Pour certaines personnes, courir 10 kilomètres fait partie de leur routine hebdomadaire voire quotidienne! Je parle de ces freaks qui courent pour le plaisir tous les week-ends, ceux qui sont légèrement accros au jogging et qui sont prêts à dormir avec leurs baskets pour taper le pavé dès le petit matin!

Bien entendu, je ne fais pas partie de cette secte! J’aime faire du sport mais je ne suis pas du style à chercher la super performance et disons que je n’ai pas vraiment l’esprit d’équipe non plus! Autant dire que l’exploit de tenir la distance pendant 10 km vaut bien un article dans mon blog!

Petit flash-back d’une dizaine d’années en arrière.

Me voici en gentille lycéenne de terminale L. Je déchirais pas mal en cours d’anglais et de littérature mais autant vous dire que les heures d’EPS n’étaient pas en haut de la liste de mes priorités! Cette année-là, j’avais réussi à échapper à l’épreuve de la piscine. Traumatisée en 1ère par la vue disgracieuse de mes camarades en maillots une pièce et bonnets collants, j’avais décidé en Term de choisir endurance pour le bac. Pour moi, le choix entre natation et endurance s’apparentait un peu à ce jeu où on vous demande si vous préférez être aveugle mais avec vos deux jambes ou cul-de-jatte mais en pleine possession de vos mirettes… Le seul avantage de l’endurance était de ne pas avoir à être super bien épilée toutes les semaines! A part ça, honnêtement, je crois que j’aurais préféré me pendre!

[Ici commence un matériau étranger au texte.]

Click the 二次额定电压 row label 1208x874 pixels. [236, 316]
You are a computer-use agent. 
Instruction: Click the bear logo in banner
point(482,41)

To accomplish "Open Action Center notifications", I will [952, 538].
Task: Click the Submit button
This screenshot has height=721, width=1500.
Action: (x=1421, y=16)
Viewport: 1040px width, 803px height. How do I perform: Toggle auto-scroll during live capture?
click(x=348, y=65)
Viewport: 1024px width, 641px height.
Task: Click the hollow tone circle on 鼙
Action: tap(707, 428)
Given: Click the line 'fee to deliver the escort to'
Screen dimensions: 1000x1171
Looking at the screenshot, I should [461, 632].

Résumons maintenant le concept de l’épreuve d’endurance pour le bac: nous devions courir 20 minutes dans le froid du mois de décembre autour d’un stade de foot boueux et déprimant au bord de la Saône. Rien de bien compliqué en soi mais forcément, la motivation me manquant, j’avais réussi à faire un temps pourri! Il faut bien dire aussi que lorsqu’on se planque derrière une haie d’arbres pendant une bonne partie de la course, le tour de stade par minute n’est pas franchement fameux! Pour le coup, même l’aveugle et le cul-de-jatte devaient courir plus vite que moi!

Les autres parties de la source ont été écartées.